The researchers say there’s much more to learn, especially at the border
where human traders and robotic ones interact. One question is whether
moving at computer speeds is inefficient because there’s less
information available at that time scale—data just can’t move that fast,
even electronically. Laboratory experiments suggest computers are more
efficient on a human time-scale than a sub-second one. And if sub-second
trading does continue, do market participants need to come up with
sub-second hedges and derivatives to protect from this kind volatility?

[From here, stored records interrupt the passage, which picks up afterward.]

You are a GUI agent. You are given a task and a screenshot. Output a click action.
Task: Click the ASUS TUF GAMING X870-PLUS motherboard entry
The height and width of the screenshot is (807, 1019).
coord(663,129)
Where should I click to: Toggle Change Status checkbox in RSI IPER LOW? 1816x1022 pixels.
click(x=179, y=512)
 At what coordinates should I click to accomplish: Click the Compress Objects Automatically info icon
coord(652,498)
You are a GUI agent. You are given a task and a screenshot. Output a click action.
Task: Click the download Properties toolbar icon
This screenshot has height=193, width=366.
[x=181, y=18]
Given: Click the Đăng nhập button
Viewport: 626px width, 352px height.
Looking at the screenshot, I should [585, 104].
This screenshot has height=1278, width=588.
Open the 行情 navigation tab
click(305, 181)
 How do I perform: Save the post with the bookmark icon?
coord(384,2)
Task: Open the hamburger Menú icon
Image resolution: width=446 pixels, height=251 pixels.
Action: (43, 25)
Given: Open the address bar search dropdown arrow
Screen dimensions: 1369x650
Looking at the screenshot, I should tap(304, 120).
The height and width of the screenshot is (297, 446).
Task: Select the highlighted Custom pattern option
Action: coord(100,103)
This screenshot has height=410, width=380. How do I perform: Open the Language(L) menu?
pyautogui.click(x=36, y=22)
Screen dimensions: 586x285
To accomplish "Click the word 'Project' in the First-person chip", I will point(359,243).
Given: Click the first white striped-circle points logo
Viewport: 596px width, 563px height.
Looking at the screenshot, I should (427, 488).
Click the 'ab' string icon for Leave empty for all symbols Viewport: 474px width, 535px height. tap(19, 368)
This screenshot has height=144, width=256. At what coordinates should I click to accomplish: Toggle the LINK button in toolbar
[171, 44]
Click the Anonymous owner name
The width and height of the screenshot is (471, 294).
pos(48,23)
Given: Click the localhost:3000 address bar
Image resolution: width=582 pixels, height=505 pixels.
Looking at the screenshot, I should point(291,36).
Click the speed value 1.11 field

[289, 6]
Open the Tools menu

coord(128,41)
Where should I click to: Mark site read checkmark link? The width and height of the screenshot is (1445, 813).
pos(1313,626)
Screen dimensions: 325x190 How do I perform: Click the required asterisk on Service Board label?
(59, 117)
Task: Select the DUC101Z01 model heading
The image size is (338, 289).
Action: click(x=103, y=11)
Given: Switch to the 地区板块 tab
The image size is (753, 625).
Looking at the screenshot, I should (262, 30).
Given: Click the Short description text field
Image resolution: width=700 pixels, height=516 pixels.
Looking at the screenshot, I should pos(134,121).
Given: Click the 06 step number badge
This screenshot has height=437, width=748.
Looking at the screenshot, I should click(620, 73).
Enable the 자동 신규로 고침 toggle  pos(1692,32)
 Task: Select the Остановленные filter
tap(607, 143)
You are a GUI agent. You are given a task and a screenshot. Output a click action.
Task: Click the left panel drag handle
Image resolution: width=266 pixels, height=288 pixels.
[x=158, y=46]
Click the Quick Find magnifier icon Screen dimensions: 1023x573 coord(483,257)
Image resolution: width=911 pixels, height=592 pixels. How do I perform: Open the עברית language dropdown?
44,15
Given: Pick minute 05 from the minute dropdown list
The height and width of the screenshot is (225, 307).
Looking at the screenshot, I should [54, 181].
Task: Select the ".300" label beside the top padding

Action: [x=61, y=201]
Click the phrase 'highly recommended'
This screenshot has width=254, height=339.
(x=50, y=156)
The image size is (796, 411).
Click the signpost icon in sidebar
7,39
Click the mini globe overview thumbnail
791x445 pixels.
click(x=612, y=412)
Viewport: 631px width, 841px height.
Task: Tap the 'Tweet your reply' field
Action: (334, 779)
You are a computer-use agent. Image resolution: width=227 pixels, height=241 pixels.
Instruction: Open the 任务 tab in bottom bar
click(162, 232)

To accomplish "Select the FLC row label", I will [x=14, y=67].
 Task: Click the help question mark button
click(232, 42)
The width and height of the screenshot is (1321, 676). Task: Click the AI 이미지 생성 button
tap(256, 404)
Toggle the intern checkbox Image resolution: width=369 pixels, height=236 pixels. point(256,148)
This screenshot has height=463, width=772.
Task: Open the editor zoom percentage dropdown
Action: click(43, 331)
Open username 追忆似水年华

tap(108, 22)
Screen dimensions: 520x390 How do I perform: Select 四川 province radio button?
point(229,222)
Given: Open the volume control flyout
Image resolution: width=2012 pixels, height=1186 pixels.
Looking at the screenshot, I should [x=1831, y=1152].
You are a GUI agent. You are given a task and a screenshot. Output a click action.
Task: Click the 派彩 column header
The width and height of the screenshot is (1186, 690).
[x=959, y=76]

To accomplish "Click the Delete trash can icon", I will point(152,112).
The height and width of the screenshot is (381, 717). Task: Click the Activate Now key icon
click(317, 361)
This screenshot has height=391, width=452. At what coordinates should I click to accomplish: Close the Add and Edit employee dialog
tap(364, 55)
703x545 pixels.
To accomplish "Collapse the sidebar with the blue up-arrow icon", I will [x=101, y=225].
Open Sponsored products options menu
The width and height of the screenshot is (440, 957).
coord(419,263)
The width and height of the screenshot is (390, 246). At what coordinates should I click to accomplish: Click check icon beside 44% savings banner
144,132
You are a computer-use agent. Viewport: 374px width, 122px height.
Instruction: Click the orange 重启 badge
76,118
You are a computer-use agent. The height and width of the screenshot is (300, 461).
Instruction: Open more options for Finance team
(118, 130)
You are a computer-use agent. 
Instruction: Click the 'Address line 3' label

The question is poorly framed because the authors don't ask: Efficient 
for what? Or even better: What kind of society do we get when profit is 
produced - and economic activity is governed - by agents operating 
outside the perceptual and intellectual grasp of well over 99% of the 
people? Robomarkets then become an advanced case of what has been 
happening since the mathematization and computerization of finance began 
in the 1980s.


I read the scientific text to which the journalistic article refers. 
It's a confirmation of what's already known. The principle of automated 
trading strategies is to provoke microvolatilities and cash in on them. 
Yet those strategies only work well when the markets are already 
volatile, as they were from 2007 onward. Since 2011 (which is outside 
the timeframe of the article), volatility has gone down while 
competition between the high-speed algo-traders has gone up. And now 
the regulators are moving in:


http://tinyurl.com/how-the-robots-lost

In my view, high-speed trading is not the invisible harbinger of a 
future apocalypse. It's just one more symptom of the actual apocalypse.